# <center>Reinforcement Learning to Disentangle Multiqubit Quantum States<br>from Partial Observations</center>
---
### <center>*Interactive Demos*</center>

This notebook demonstrates the disentangling abilities of our RL agents. We choose to show only the 4 and 5-qubit agents, because they produce short enough circuits for this presentation format.

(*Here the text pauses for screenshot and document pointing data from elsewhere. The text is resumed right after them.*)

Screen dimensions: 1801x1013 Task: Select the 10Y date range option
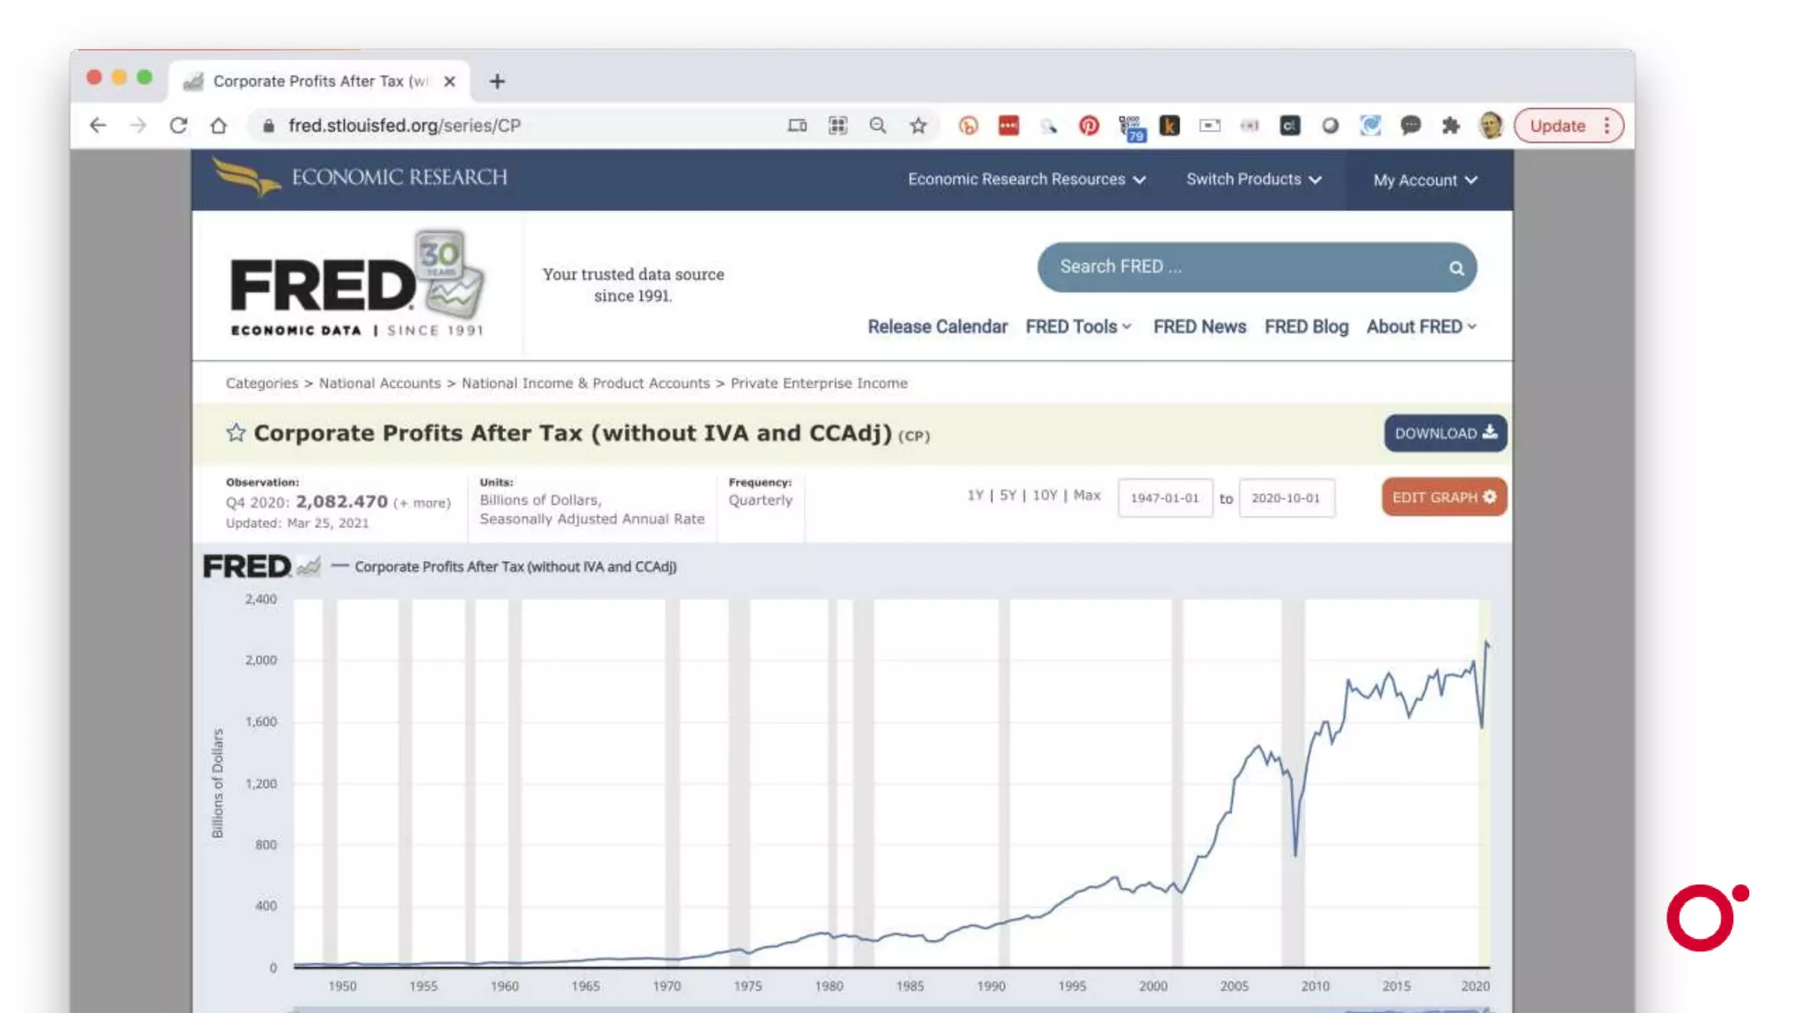[x=1045, y=496]
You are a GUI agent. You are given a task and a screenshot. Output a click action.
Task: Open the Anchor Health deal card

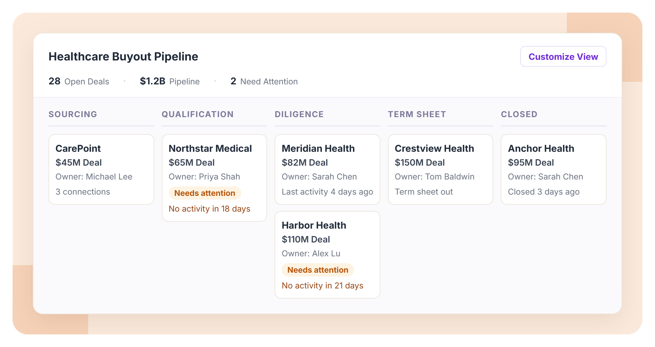554,169
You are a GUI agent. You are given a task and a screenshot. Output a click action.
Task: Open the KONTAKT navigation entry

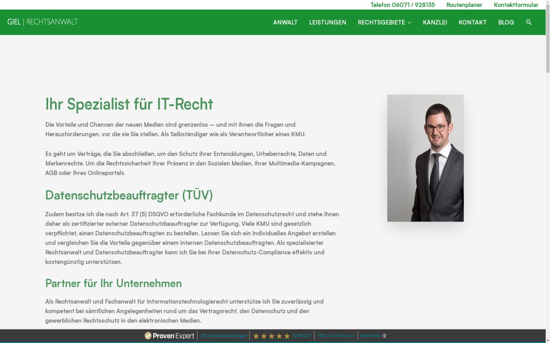click(473, 22)
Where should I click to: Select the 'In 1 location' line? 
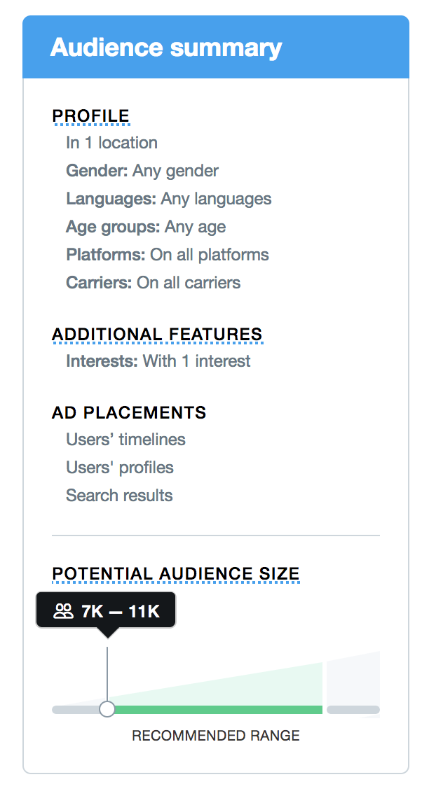pos(112,143)
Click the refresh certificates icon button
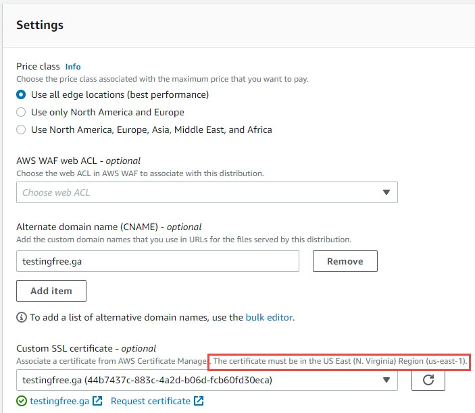This screenshot has height=413, width=475. [428, 380]
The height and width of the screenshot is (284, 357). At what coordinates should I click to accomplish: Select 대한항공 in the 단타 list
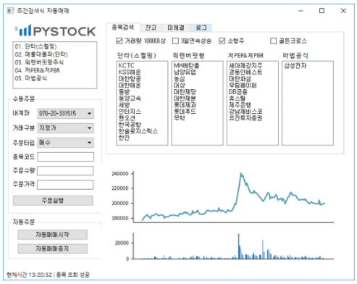click(x=130, y=79)
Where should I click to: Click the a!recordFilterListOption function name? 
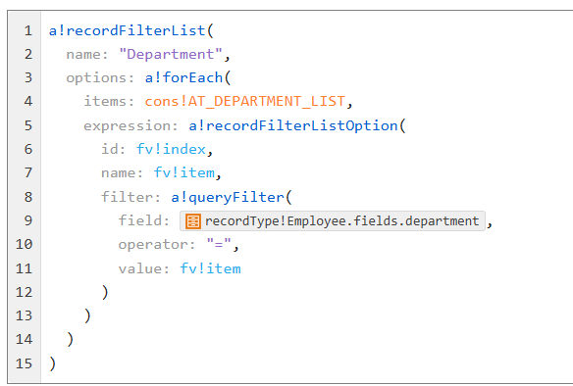pyautogui.click(x=293, y=125)

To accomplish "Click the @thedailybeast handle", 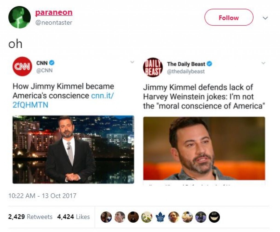I will pos(186,71).
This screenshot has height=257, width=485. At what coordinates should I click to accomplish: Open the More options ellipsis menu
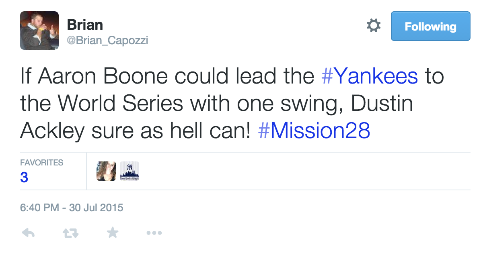[x=154, y=233]
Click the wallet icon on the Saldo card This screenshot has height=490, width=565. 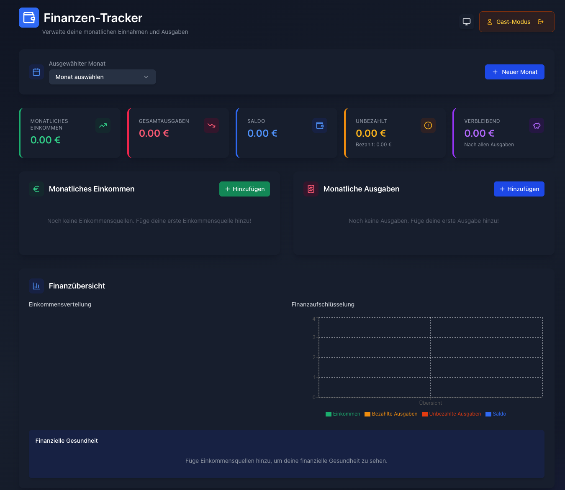320,125
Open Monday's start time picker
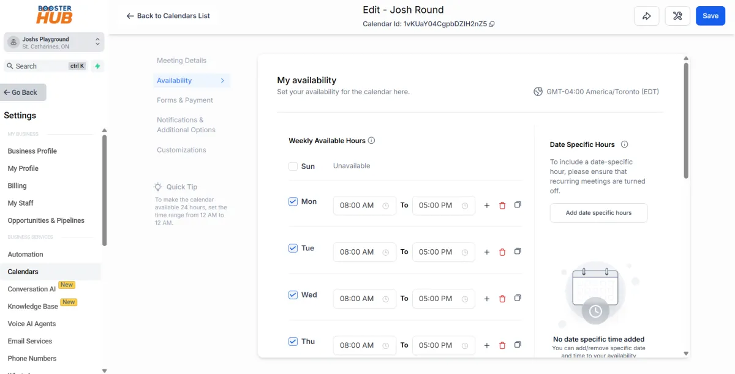 point(364,206)
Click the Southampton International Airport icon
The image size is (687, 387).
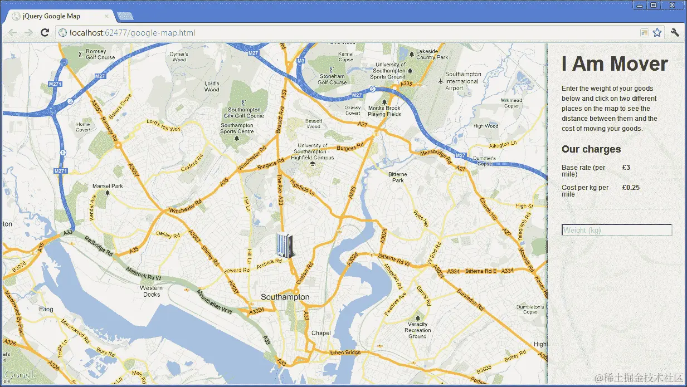click(440, 81)
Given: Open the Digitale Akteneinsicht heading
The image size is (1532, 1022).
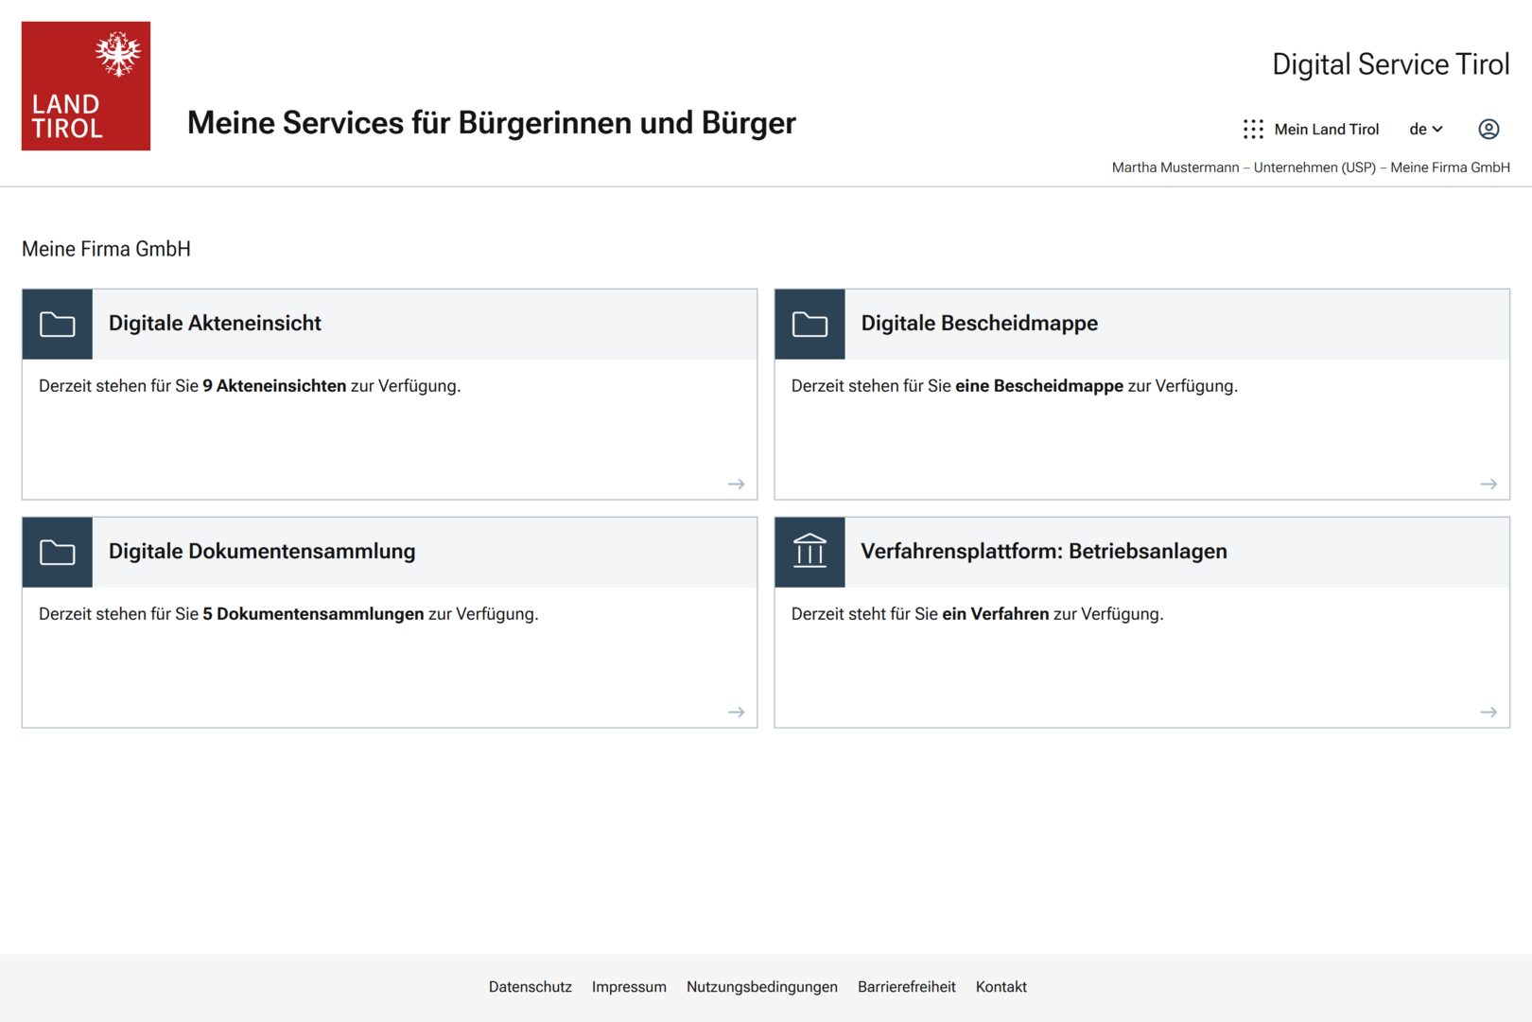Looking at the screenshot, I should click(x=215, y=324).
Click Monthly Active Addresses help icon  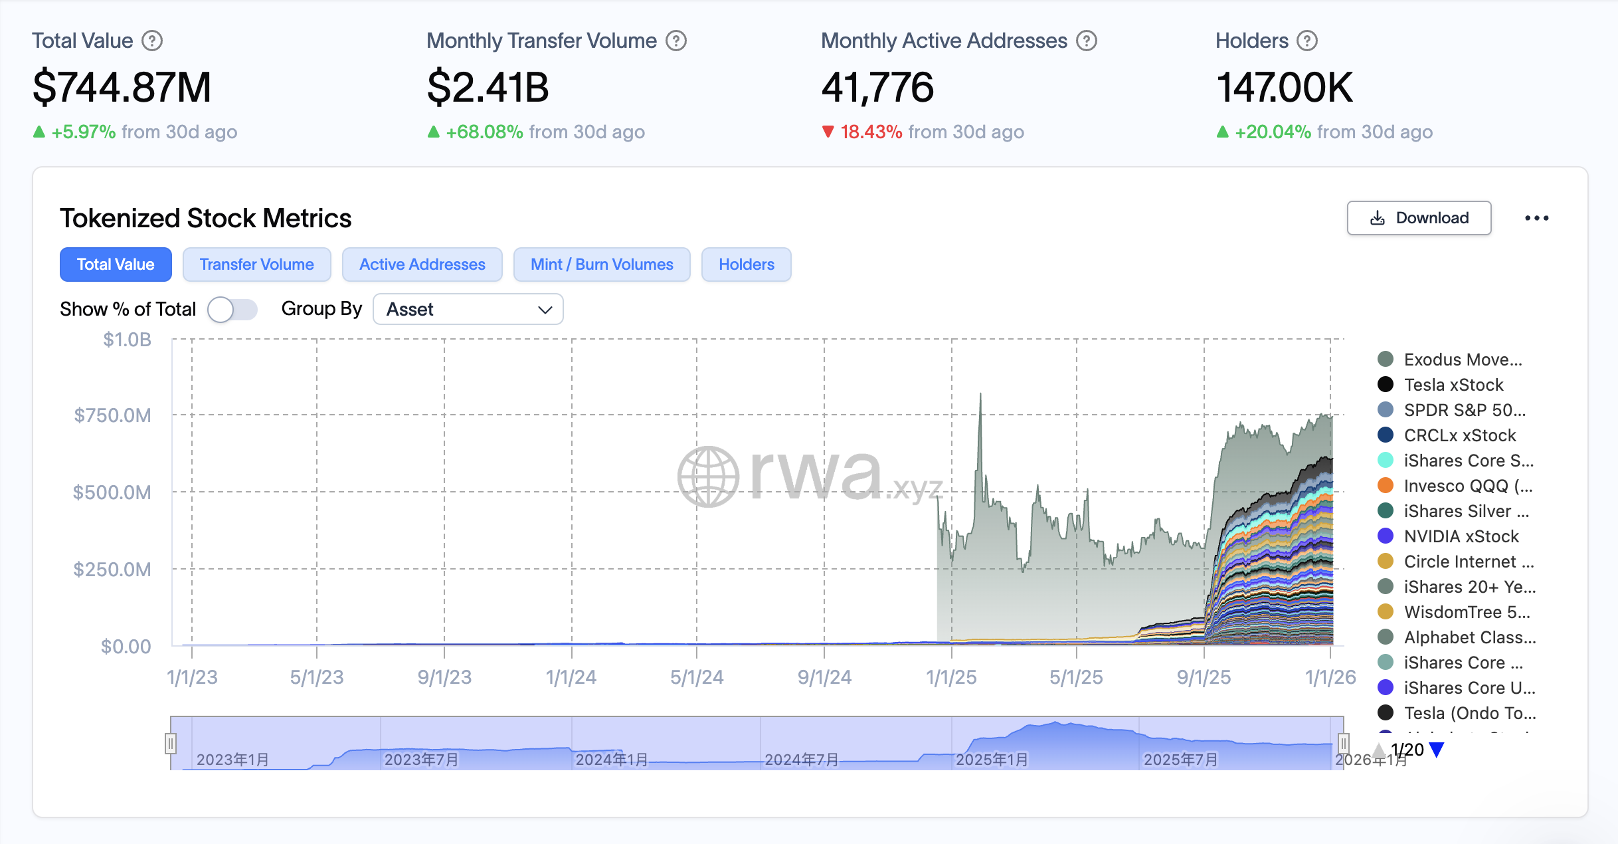click(1087, 41)
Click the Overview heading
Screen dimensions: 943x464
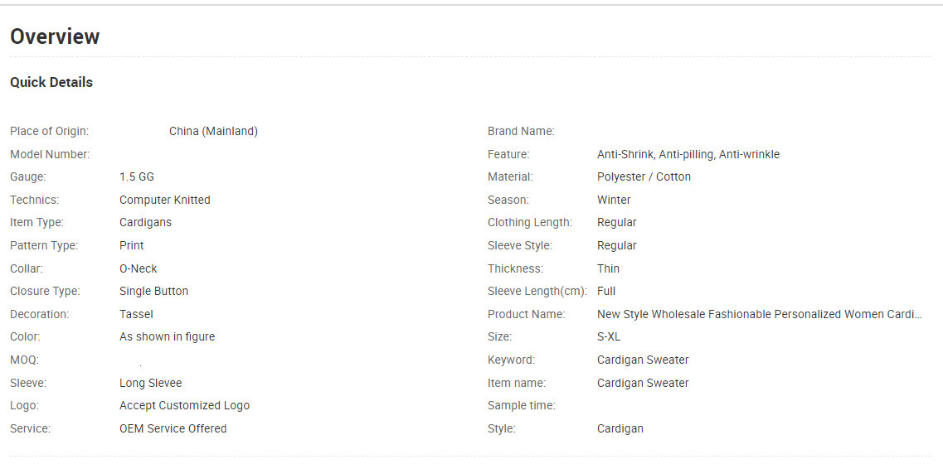pos(55,36)
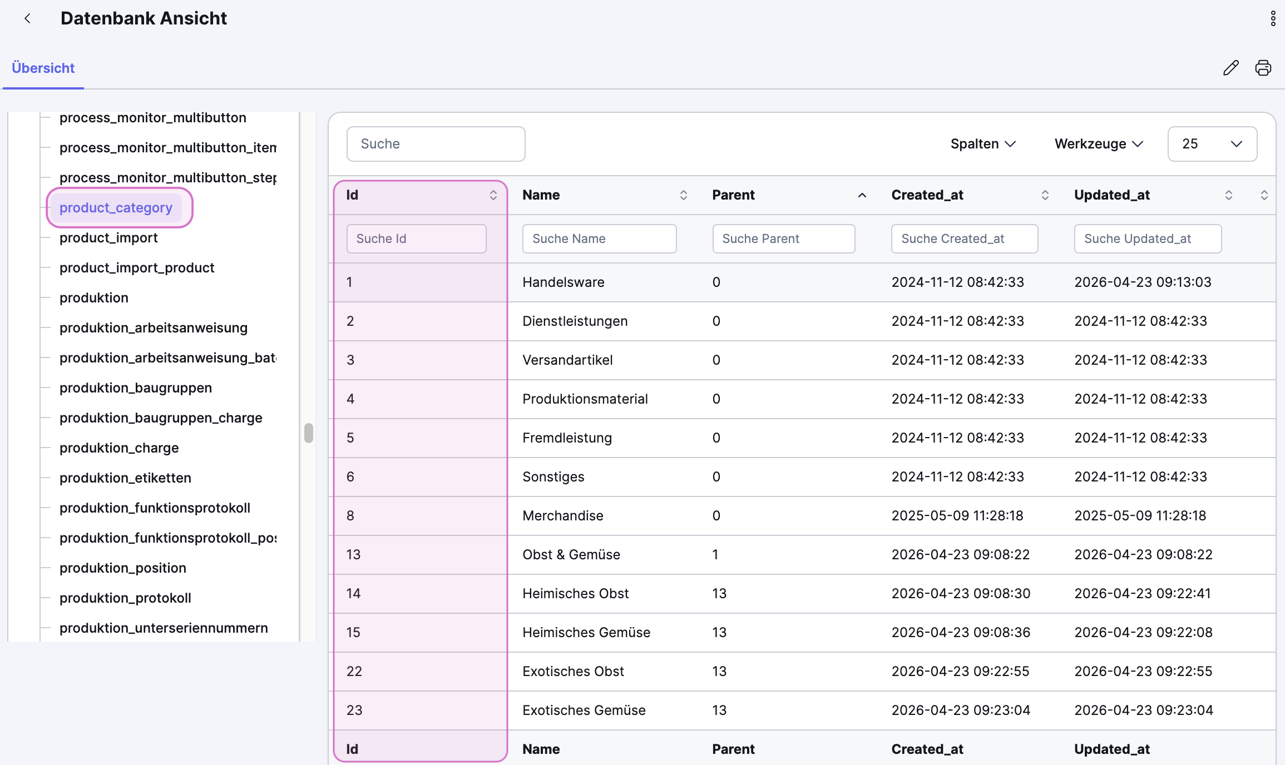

Because the agents policy is modeled with Transformer architecture, we decided to show the attention scores (from the 4 qubit agent only). In each Episode Step you can apply a single qubit or two-qubit rotation to the current state. This lets you explore the generalization capabilities of the Deep Reinforcement Learning framework. (Note that the rotations are not shown in the Quantum Circuit). The amplitudes of the state are also visible and modifiable trough text boxes (Click on `Set` button to modify). The policy of the agent is shown as bar chart. Below the policy (negative Y) we show for each action $(i,j)$ what the average reduction in entanglement

$$\Delta S_\mathrm{avg} = \frac{1}{L}\sum_{i=1}^{i=L}{\Delta S_\mathrm{ent}(\rho^{(i)})}$$

would be if the agent were to take action $(i,j)$. Using this 
information, it can be seen that our agent is not greedy - there are examples where the taken action is not the one that minimizes $\Delta S_\mathrm{avg}$. You can also input your own states to the agent. See the cells below

In [None]:
%matplotlib widget

import numpy as np
from demo_impl import start_demo_4q, start_demo_5q

#### Use this cell to extend the dropdown menu with your custom inital states
There are default initial states also, for example `|0>|Bell>|0>` stands for $|0_1\rangle|\mathrm{Bell_{23}}\rangle|0_4\rangle$, `|GHZ>|Bell>` for $\mathrm{|GHZ_{123}\rangle|Bell_{45}\rangle}$, `|RRRR>|R>` for $\mathrm{|R_{1234}\rangle|R_5\rangle}$ and so on...

In [None]:
# States are normalized and converted to np.complex64 automatically
# You can add both 4q and 5q states here - they will appear
# in the correct corresponding demo below, respectively
my_initial_states = {
    "My4qState": np.random.randn(16) + 1j * np.random.randn(16),
    "My5qState": np.random.randn(32) + 1j * np.random.randn(32),
}

### Demo with 4-qubit agent

- The Quantum Circuit is show in top-left, the policy of the agent (positive Y) and average entanglement reductions $\Delta S_\mathrm{avg}$ for each step $(i,j)$ (negative Y) is show in bottom-left and attention scores are in right subfigure.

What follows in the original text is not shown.